Matthieu Kluczynski, avocat associé du cabinet MCH Avocats, répond à nos questions relatives à ce nouvel outil.

Quel est l’objectif de cette « prise de position formelle » ?

Matthieu Kluczynski : L’objectif de cette procédure est d’obtenir une décision de la préfecture en lien avec la mise en œuvre d’une disposition législative ou réglementaire avant l’adoption de l’acte en cause. La prise de position constituera ainsi un avis juridique préalable sur des sujets délicats, comme la conclusion d’un marché public sans publicité ni mise en concurrence au regard des critères du Code de la Commande Publique.

Le but est ainsi de sécuriser l’acte en cause en restreignant par anticipation le risque de contestation du Préfet lors de son contrôle de légalité. En effet, le Préfet sera ensuite engagé par sa prise de position et ne pourra pas saisir le Tribunal administratif de la légalité de cet acte, sous réserve que les circonstances ou les caractéristiques de l’acte ne soient pas modifiés après la décision de la Préfecture.

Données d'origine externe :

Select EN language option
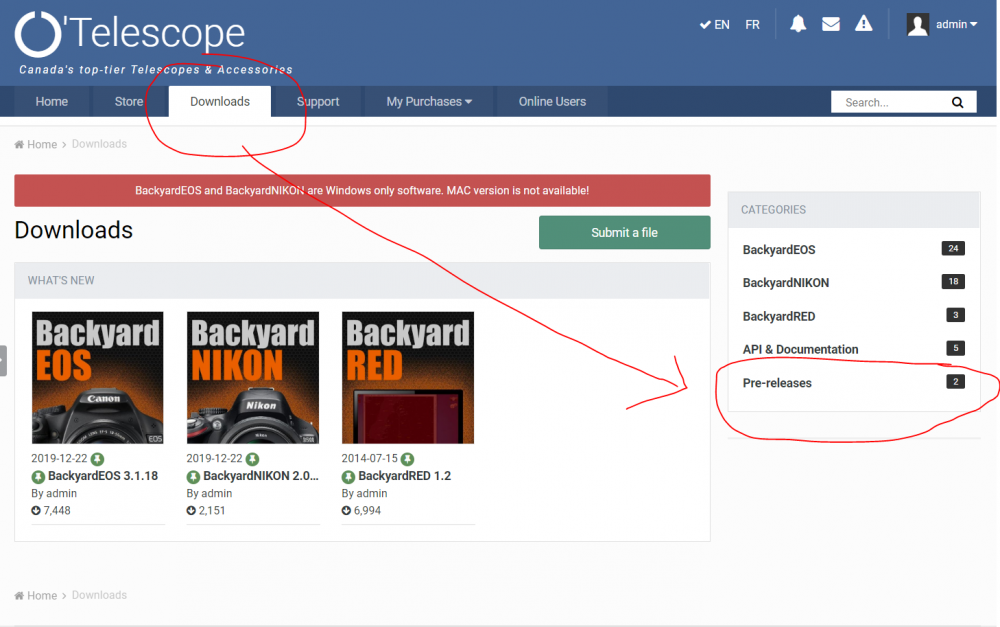Viewport: 1000px width, 627px height. pos(714,25)
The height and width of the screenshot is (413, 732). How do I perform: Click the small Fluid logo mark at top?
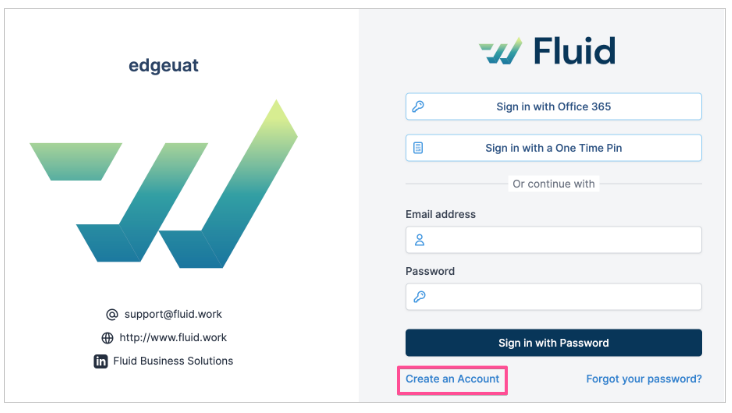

Cet outil a donc vocation à être mobilisé sur des actes sensibles des collectivités et donc notamment en matière de contrats de la commande publique ou de montages contractuels complexes impliquant l’interprétation d’un texte ou une situation particulière. Toutefois, les voies d’action ouvertes aux candidats évincés (référés précontractuel ou contractuel, recours en contestation de validité du contrat, etc.) demeureront évidemment ouvertes.

 

Quelle procédure faut-il mettre en œuvre ?

Matthieu Kluczynski : Les articles L.1116-1 et R. 1116-1 issus du décret du 25 mai dernier encadrent les formalités de cette demande. Sur la forme, la demande est écrite, précise et complète. Elle doit ainsi être signée par une personne compétente pour représenter l’auteur de la demande et doit être transmise par tout moyen permettant d’apporter la preuve de sa réception. Sur son contenu, elle comprend un exposé des circonstances de fait et de droit fondant le projet d’acte et la présentation claire et précise de la ou des questions de droit portant sur l’interprétation d’une disposition législative ou réglementaire directement liée au projet d’acte.

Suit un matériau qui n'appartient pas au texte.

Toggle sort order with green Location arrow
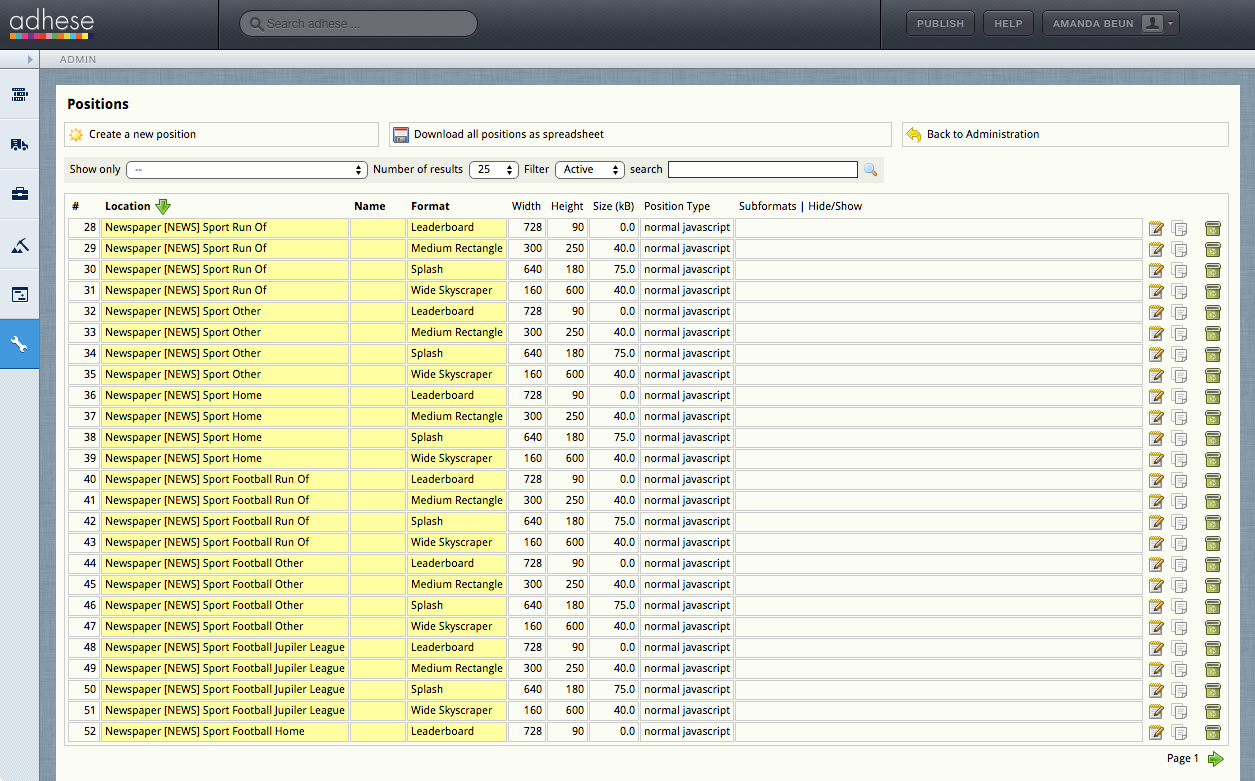This screenshot has height=781, width=1255. point(163,206)
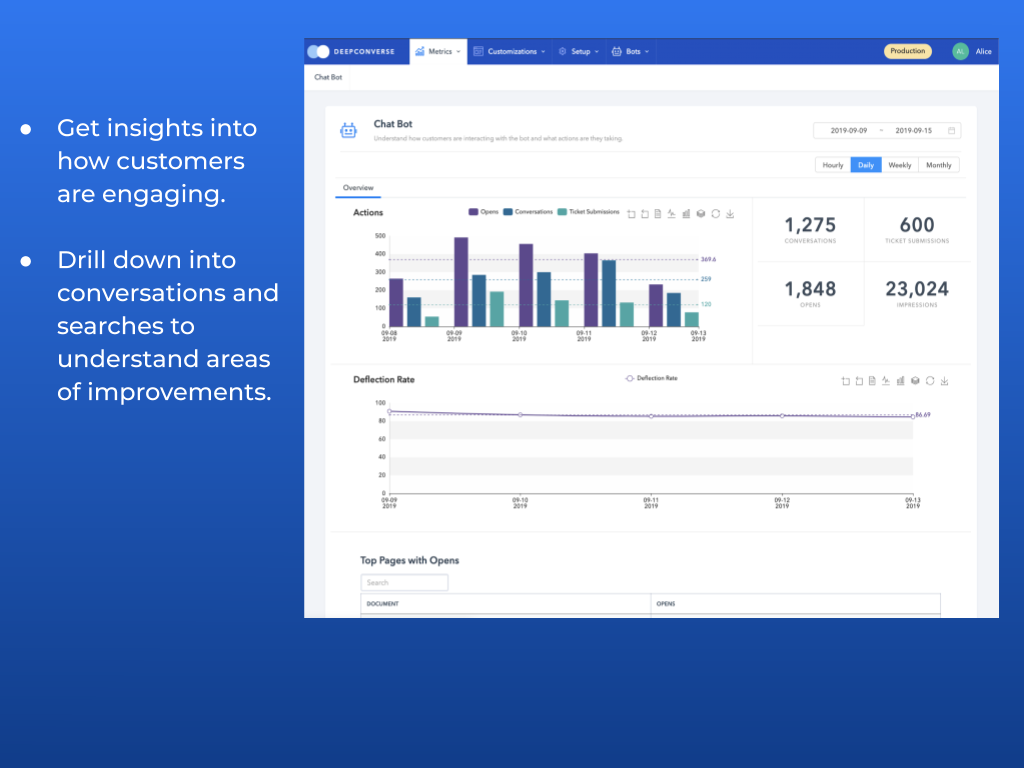Expand the Bots dropdown menu
This screenshot has width=1024, height=768.
(x=630, y=51)
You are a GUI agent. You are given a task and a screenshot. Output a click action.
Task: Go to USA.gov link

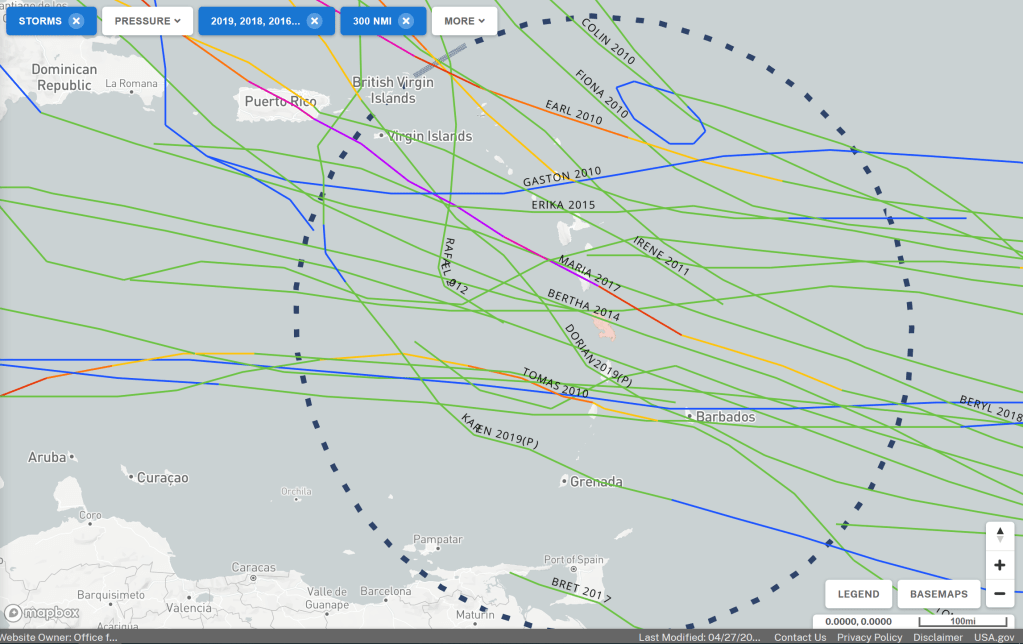click(992, 637)
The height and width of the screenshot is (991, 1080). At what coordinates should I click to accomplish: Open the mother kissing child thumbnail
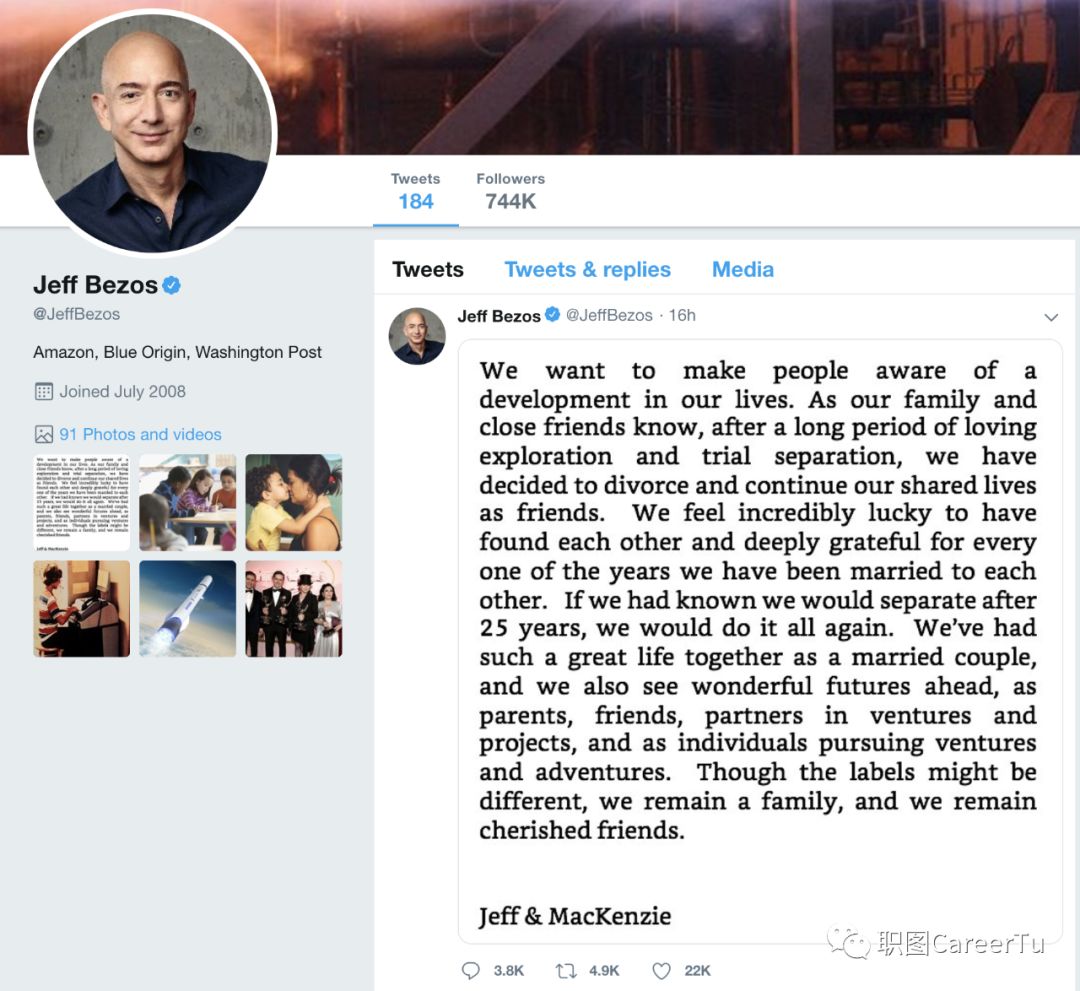pos(293,502)
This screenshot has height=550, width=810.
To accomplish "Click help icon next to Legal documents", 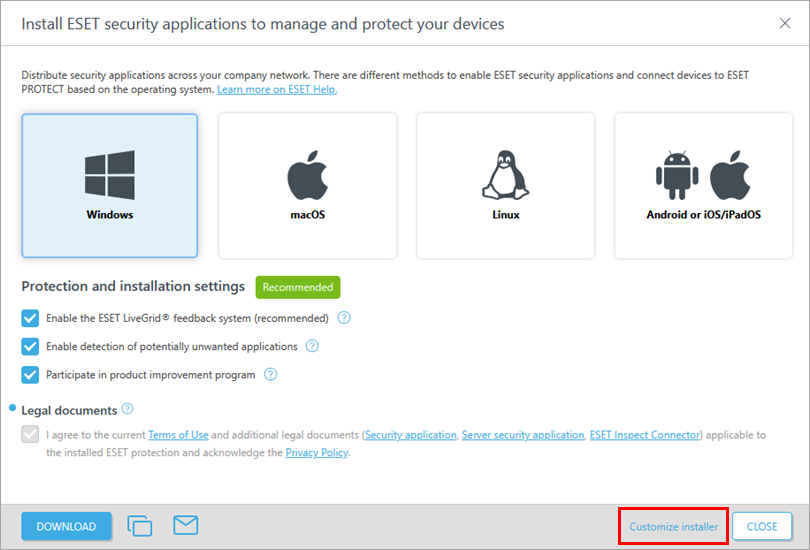I will click(127, 409).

Enfin concernant ses annexes, elle comporte également le projet d’acte lui-même, dans une version aussi finalisée que possible. Elle est encore accompagnée de toute pièce utile de nature à permettre à l’autorité compétente de se prononcer. Si la demande est incomplète, le Préfet doit inviter son auteur à fournir les éléments complémentaires nécessaires.

Mais quel délai peut prendre cette procédure ?

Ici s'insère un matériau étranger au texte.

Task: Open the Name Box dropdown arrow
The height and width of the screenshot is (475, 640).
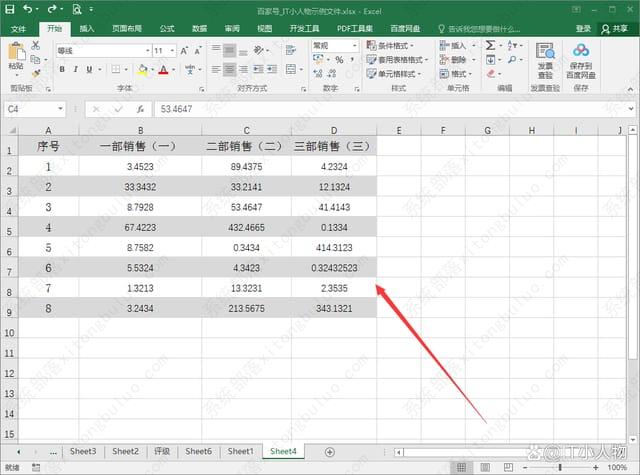Action: [61, 109]
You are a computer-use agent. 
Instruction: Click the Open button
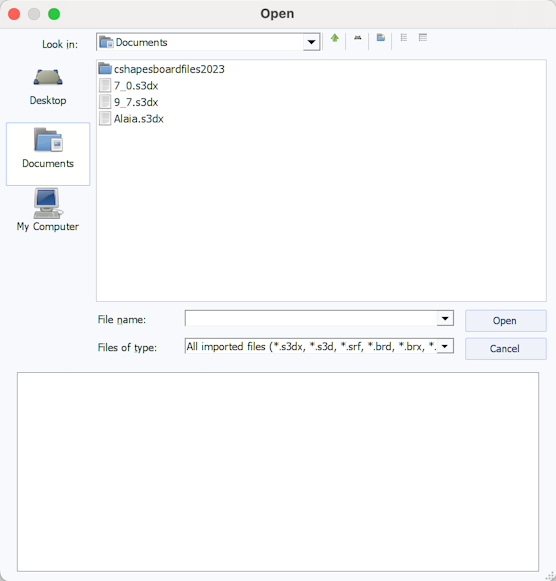coord(506,321)
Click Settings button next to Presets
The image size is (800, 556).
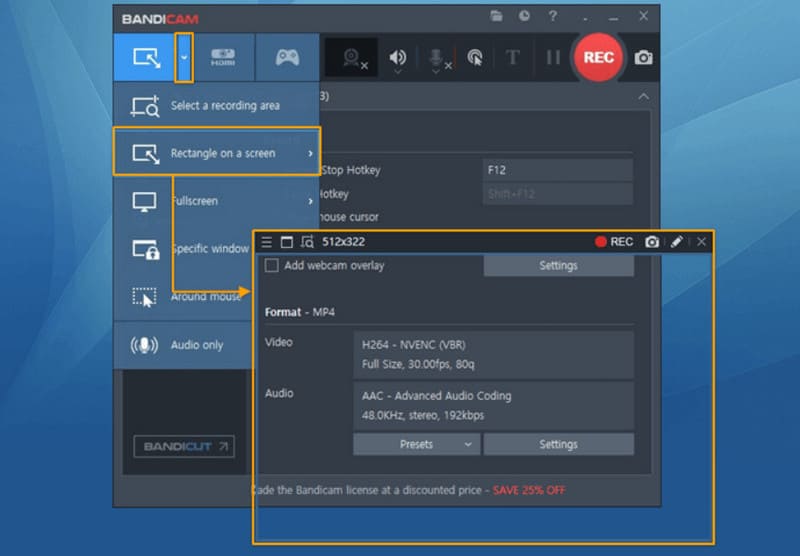click(x=558, y=444)
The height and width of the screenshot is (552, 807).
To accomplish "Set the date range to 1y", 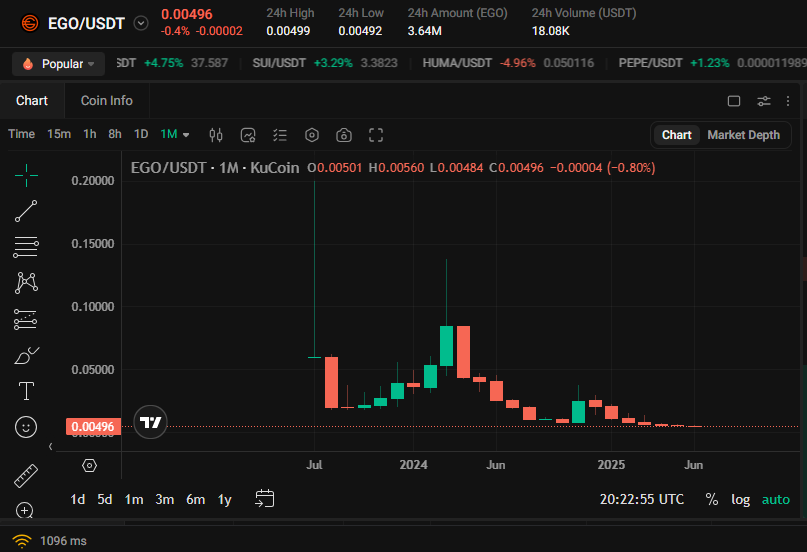I will [224, 499].
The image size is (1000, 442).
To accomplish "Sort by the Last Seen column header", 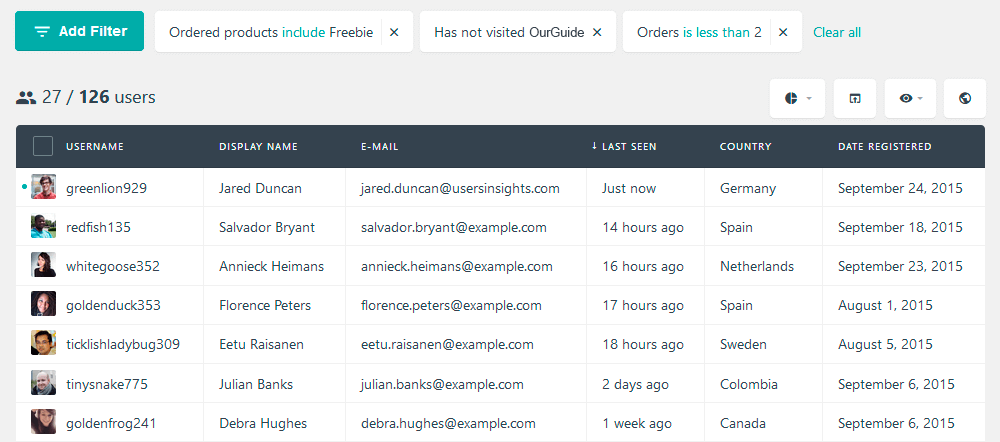I will (x=624, y=146).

Matthieu Kluczynski : Avant tout, le Préfet n’est pas obligé de répondre explicitement à la demande. Le silence gardé par le Préfet pendant trois mois à compter de la date de réception de la demande ou, le cas échéant, à compter de la date de réception des éléments complémentaires demandés, vaut absence de prise de position formelle.

Ce délai apparaît relativement long pour des actes justement jugés sensibles et donc parfois conclus en urgence. A titre d’exemple, ce délai paraît peu compatible avec le délai d’approbation d’un marché public motivé par une situation d’urgence, sauf à « tenter » cette voie en invitant la Préfecture à répondre dans les meilleurs délais.

 

Cette procédure dispense-t-elle son auteur de la transmission de l’acte au contrôle de légalité.

Matthieu Kluczynski : Bien au contraire, la collectivité sera tenue de transmettre de l’acte définitivement adopté au représentant de l’État, dans le cadre de l’exercice du contrôle de légalité. Mais plus encore, l’auteur de la demande de prise de position formelle a l’obligation de joindre la prise de position formelle que la Préfecture a pu émettre peu de temps auparavant.